The Rolling Stones define rock music. They took the blues, twisted it and stamped it with their drug-fuelled, womanising ways. Named in honour of the legendary Muddy Waters track, the Stones were conceived in 1962 and built a strong following across London. Their first recordings were soon to follow, although their song writing ability was yet to blossom. Their self-titled 1964 debut was heavy on covers, but they honed their skills over the next five years through Aftermath (1966) and the less impressive, acid-soaked Their Satanic Majesty’s Request (1967). Psychedelia was an misjudged distraction for the Stones but they returned better than ever in 1968 with their first truly seminal album.

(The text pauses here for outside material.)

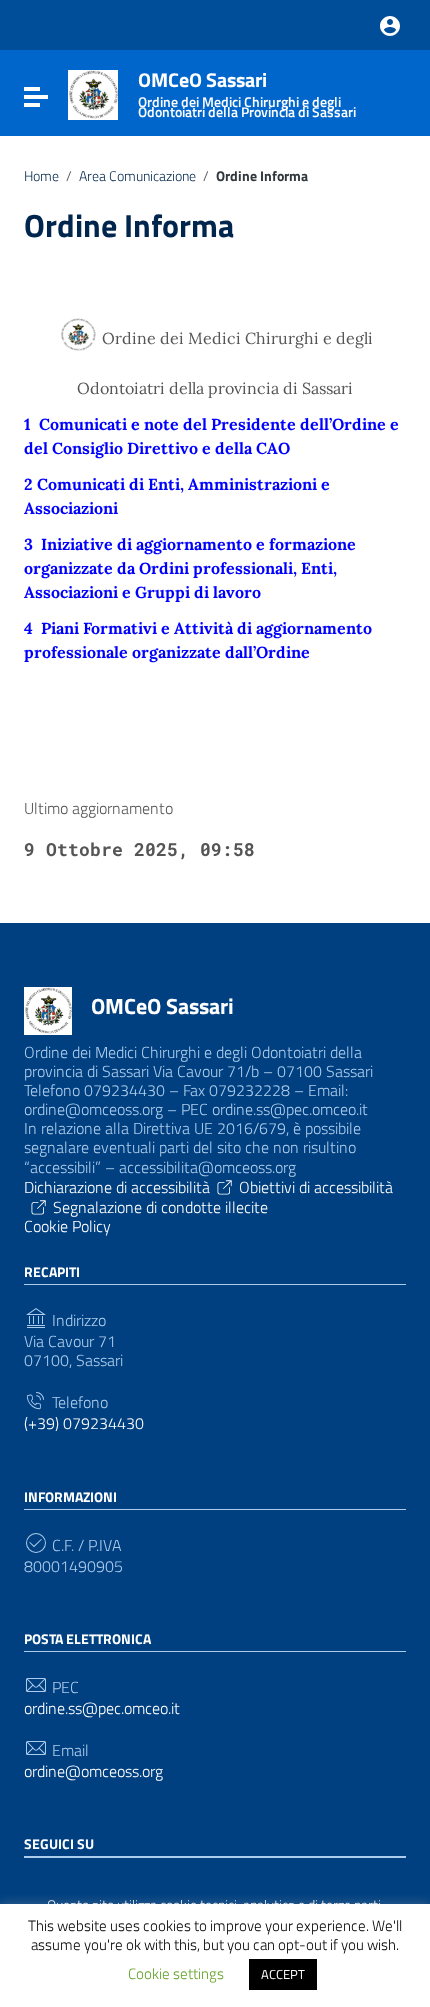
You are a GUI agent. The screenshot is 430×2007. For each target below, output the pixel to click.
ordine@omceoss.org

Beggars Banquet saw a return to the music the Stones loved. Released on Decca and produced by Jimmy Miller, the blues pulsed through the needle-pricked veins of this album. Jagger and co hit the ground running, opening with the epic Sympathy for the Devil, inspired by Mikhail Bulgakov’s satirical novel, The Master and Margarita. Despite leading with such a strong track, the album doesn’t fade away.
The lonely musings and slide guitar of No Expectations, the gutsy blues of Parachute Woman and the fired-up aggression of Street Fighting Man, ensure Beggars Banquet stays strong throughout. The album winds down with Factory Girl, featuring a then unknown Ry Cooder on mandolin, and closes with Salt of the Earth. Featuring backing vocals from the Watts Street Gospel Choir, the finale was ahead of its times and proved the Stones weren’t afraid to step out and try something new.
Beggars Banquet saw the Rolling Stones reach full speed. They’d matured, found their style and weren’t going to back down. Combined with the follow ups – Let it Bleed (1969) and Sticky Fingers (1971) – this classic album helped cement their place as bona fide rock legends.